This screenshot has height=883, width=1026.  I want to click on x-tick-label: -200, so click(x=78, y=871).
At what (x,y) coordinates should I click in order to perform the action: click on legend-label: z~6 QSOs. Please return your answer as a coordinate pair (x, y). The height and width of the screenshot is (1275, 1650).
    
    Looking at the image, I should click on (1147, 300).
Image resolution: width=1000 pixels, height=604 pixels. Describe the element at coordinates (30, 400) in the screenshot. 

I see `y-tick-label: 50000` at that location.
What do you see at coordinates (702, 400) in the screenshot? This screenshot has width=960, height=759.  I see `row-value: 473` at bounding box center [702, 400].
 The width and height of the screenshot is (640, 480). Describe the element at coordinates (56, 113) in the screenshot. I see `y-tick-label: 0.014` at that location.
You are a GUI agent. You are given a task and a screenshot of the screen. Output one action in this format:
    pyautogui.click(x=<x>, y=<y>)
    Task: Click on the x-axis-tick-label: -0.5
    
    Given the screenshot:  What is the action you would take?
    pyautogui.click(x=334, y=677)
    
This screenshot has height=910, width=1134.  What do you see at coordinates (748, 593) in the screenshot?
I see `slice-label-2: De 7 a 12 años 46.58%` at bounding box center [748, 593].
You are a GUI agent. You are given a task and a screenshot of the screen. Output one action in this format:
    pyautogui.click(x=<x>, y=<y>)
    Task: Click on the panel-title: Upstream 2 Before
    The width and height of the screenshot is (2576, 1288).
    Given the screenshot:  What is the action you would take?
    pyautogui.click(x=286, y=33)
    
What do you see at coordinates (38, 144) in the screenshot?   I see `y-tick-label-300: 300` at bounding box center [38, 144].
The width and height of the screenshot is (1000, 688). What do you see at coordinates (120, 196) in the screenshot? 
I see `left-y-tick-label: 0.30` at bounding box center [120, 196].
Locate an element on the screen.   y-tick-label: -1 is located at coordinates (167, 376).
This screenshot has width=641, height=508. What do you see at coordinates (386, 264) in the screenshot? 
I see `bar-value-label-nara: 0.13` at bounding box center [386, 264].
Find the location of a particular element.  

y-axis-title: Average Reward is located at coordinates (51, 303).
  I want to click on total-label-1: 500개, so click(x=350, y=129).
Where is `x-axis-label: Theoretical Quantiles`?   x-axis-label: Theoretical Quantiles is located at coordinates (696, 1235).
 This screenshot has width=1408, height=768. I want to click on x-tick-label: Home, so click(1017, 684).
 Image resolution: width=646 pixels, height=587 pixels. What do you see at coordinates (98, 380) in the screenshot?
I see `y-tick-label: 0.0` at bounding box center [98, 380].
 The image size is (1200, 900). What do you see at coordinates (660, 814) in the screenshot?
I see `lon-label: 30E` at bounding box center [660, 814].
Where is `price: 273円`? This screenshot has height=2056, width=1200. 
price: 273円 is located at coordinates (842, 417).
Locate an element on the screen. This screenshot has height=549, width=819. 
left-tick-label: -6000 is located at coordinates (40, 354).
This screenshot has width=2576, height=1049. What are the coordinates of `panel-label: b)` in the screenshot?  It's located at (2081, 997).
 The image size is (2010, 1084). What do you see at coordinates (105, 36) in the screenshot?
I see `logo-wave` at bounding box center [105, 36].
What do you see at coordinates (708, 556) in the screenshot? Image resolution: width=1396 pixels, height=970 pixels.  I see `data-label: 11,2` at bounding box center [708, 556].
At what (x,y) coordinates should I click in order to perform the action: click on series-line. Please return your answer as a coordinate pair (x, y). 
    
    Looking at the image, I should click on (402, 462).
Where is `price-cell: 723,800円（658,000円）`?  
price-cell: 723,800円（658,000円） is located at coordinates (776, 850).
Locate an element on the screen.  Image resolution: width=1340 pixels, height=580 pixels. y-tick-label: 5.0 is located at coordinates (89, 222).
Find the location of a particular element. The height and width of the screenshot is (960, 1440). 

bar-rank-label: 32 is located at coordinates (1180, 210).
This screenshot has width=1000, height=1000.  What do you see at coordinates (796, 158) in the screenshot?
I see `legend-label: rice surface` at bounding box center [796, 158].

Exercise aim: Find each line above that contains the string "axis" and copy it out in full.

Task result:
    Task: Click on the x-axis-tick-label: -0.5
y-axis-title: Average Reward is located at coordinates (51, 303).
Where is `x-axis-label: Theoretical Quantiles`?   x-axis-label: Theoretical Quantiles is located at coordinates (696, 1235).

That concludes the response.